Creighton Students Union hosted a town hall on Sept. 17 to address student concerns and an- swer questions about racial injustice.
The town hall was conducted via a Zoom webinar, and attendees were encouraged to ask questions via a Q&A function within the call.
Panelists included Becky Nickerson, director of the Creighton Intercultural Center, Christopher Whitt, vice provost for Institutional Diversity and Inclusion, Allison Taylor, executive director of the Office of Equity and Inclusion, and Sunny Washington, president of the Creighton University African American Student Association.
Nickerson shared that since the last town hall on racial injustice over the summer, the CIC has continued to work on providing inclusive programming and training.
“We hear our colleagues across campus saying ‘we want to learn how to engage in conversation; we want to make sure we are increasing our education on different issues,’” Nickerson said. “We can’t be anti-racist if we don’t know what that means.”
The CIC has provided training and presentations on bias, cultural humility, inclusive language, and inclusive leadership to various organizations and departments on campus.
Whitt shared that, as a part of Creighton’s commitment to engaging as an anti-racist institution, representatives from across the university are writing a draft of the university’s anti-racism action plan.
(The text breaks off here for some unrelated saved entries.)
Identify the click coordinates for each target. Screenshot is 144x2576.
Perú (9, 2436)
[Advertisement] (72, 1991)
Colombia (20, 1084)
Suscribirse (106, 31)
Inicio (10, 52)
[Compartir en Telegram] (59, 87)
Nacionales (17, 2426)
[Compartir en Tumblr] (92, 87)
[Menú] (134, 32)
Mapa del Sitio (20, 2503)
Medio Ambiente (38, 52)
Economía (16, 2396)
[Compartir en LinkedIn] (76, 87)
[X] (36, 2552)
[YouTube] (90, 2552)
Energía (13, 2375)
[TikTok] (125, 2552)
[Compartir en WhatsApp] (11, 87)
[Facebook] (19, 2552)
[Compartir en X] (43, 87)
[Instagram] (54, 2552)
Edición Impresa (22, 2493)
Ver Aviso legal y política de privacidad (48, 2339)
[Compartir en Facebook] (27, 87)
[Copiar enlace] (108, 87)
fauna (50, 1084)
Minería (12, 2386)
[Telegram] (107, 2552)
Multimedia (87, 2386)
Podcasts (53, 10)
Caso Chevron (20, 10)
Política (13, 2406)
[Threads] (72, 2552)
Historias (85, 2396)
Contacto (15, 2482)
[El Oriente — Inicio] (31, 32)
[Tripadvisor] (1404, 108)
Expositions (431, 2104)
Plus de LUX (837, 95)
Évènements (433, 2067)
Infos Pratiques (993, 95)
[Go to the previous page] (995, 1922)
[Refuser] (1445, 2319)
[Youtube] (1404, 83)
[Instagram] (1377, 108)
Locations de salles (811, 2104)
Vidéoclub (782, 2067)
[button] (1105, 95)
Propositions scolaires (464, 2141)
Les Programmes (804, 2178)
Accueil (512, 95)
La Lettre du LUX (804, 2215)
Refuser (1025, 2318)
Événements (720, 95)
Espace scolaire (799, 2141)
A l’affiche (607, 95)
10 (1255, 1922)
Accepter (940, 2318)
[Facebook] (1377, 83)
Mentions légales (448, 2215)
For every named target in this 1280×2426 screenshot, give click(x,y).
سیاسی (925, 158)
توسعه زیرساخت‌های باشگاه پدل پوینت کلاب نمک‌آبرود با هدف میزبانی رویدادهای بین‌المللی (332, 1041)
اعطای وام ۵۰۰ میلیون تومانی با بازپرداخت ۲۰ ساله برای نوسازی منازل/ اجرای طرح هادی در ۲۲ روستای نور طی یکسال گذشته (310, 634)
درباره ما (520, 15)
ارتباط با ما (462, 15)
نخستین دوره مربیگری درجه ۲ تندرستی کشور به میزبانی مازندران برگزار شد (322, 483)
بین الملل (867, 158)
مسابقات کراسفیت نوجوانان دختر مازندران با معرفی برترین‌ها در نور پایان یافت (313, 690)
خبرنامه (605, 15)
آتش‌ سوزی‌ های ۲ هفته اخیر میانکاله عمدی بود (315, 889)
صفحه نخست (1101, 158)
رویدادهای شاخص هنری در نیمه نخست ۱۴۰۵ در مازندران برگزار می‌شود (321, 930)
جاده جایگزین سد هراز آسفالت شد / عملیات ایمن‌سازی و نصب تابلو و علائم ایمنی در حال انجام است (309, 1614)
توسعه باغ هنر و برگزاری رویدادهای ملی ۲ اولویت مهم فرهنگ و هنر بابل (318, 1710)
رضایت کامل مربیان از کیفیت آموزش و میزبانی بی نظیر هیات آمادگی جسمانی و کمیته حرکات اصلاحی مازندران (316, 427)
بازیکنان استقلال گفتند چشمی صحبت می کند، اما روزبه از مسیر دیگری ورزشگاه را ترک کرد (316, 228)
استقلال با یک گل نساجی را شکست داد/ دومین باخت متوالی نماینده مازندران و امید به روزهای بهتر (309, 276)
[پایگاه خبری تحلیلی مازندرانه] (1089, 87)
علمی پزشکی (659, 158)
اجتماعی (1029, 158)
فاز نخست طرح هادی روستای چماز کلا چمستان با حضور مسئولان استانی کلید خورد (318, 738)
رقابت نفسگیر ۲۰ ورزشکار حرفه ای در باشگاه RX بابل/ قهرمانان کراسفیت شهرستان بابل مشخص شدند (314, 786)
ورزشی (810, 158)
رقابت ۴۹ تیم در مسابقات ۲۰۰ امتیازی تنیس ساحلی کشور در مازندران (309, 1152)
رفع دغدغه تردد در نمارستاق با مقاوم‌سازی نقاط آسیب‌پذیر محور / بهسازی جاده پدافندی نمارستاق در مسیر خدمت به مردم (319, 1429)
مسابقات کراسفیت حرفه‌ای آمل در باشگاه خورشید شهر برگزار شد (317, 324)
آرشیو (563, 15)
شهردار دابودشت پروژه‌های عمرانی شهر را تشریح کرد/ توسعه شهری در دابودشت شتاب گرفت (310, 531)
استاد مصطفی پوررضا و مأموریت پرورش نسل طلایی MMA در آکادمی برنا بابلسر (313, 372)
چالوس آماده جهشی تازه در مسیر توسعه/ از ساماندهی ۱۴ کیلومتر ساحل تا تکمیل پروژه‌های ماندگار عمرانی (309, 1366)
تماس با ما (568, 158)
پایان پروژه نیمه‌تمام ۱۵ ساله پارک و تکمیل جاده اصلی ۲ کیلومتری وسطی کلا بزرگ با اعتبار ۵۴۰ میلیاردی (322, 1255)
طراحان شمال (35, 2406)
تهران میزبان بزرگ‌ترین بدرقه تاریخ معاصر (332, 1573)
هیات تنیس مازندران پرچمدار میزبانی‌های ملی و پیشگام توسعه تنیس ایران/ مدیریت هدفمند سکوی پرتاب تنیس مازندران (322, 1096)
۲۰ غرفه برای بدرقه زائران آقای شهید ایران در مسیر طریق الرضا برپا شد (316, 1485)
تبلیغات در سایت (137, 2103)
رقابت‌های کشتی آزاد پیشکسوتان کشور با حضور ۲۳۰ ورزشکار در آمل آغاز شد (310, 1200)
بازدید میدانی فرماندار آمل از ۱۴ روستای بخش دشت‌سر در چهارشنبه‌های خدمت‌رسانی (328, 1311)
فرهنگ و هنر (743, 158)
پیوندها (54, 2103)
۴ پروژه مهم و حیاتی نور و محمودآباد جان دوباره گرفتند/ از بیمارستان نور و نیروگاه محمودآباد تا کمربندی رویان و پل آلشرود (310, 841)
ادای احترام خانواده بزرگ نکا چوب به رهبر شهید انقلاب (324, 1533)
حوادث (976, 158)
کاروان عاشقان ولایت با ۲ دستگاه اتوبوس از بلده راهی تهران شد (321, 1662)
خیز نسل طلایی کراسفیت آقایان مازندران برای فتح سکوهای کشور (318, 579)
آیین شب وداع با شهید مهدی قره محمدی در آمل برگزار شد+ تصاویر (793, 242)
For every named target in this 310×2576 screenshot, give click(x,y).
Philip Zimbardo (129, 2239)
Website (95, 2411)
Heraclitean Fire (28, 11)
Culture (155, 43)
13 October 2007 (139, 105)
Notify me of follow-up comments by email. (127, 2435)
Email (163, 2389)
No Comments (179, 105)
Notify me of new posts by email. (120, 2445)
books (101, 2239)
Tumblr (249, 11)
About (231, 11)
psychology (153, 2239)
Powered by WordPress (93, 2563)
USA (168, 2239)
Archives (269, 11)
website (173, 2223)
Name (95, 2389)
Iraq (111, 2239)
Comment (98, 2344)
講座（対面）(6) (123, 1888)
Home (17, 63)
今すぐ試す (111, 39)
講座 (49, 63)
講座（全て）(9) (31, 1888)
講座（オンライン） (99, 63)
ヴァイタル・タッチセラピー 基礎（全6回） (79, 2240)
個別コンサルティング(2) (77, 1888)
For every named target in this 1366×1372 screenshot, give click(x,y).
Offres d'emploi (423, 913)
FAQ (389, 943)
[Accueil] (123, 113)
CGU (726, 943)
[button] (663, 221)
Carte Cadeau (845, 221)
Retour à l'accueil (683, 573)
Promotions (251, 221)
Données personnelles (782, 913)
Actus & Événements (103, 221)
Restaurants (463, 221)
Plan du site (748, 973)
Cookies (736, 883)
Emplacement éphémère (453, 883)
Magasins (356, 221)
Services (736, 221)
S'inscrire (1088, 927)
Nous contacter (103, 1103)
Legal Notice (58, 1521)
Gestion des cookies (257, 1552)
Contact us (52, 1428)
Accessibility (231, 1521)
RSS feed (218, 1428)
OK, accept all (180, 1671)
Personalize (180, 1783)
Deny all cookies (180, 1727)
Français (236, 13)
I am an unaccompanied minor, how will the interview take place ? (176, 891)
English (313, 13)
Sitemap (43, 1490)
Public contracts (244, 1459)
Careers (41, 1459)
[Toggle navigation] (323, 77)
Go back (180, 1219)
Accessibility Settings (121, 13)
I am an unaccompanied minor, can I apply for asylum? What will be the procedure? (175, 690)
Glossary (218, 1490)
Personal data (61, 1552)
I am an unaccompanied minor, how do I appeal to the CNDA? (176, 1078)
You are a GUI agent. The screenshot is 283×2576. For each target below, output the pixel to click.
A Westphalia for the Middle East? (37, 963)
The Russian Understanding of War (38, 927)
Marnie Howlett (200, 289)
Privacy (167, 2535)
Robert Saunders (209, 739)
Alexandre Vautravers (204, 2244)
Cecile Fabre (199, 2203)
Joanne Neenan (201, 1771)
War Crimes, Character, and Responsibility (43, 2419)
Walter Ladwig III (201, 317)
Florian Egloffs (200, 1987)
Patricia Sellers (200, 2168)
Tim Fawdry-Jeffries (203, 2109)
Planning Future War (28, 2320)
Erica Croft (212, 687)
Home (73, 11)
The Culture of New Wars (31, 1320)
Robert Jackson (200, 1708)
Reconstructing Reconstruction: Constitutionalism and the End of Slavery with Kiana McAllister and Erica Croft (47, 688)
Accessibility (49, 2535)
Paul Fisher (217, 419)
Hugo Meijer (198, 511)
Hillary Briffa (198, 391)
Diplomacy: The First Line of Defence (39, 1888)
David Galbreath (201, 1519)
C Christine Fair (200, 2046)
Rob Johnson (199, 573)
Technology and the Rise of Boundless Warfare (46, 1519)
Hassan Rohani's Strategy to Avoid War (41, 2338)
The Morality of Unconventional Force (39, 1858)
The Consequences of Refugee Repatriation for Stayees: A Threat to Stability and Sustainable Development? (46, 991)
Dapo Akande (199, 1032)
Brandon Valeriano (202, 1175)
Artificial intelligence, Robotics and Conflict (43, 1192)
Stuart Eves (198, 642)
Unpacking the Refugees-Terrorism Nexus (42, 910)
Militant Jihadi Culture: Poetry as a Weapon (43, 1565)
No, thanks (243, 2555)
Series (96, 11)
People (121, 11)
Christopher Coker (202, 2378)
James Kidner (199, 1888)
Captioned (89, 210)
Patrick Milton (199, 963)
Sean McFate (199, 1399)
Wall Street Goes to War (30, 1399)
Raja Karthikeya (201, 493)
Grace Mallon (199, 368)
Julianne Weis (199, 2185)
Once the draft is complete, the community will be able to provide their feedback.
During the Q&A portion of the event, panelists were asked about what Creighton is doing to make sure that the education provided by professors is equitable and whether or not the university would consider implementing a racial injustice, racial sensitivity and decentering whiteness course into the Magis Core curriculum.
Whitt said that he has worked specifically with Magis Core professors to provide training and development sessions on how to be more inclusive in the classroom, and he has also started conversations within departments about expanding and introducing course offerings related to these topics of diversity.
“Part of our training is really getting our entire university on the same page,” Whitt said. “When it comes to the people that are making the decisions within departments as to what courses will be there, we have to have a common message.”
When asked if Creighton would accept if students asked for harsher, standardized punishments for certain offenses related to race, Taylor said that she would be open to the conversation.
“We are certainly looking at how we are holding people accountable because, if people feel that accountability is not strong enough, people are not going to think that this is a big deal.”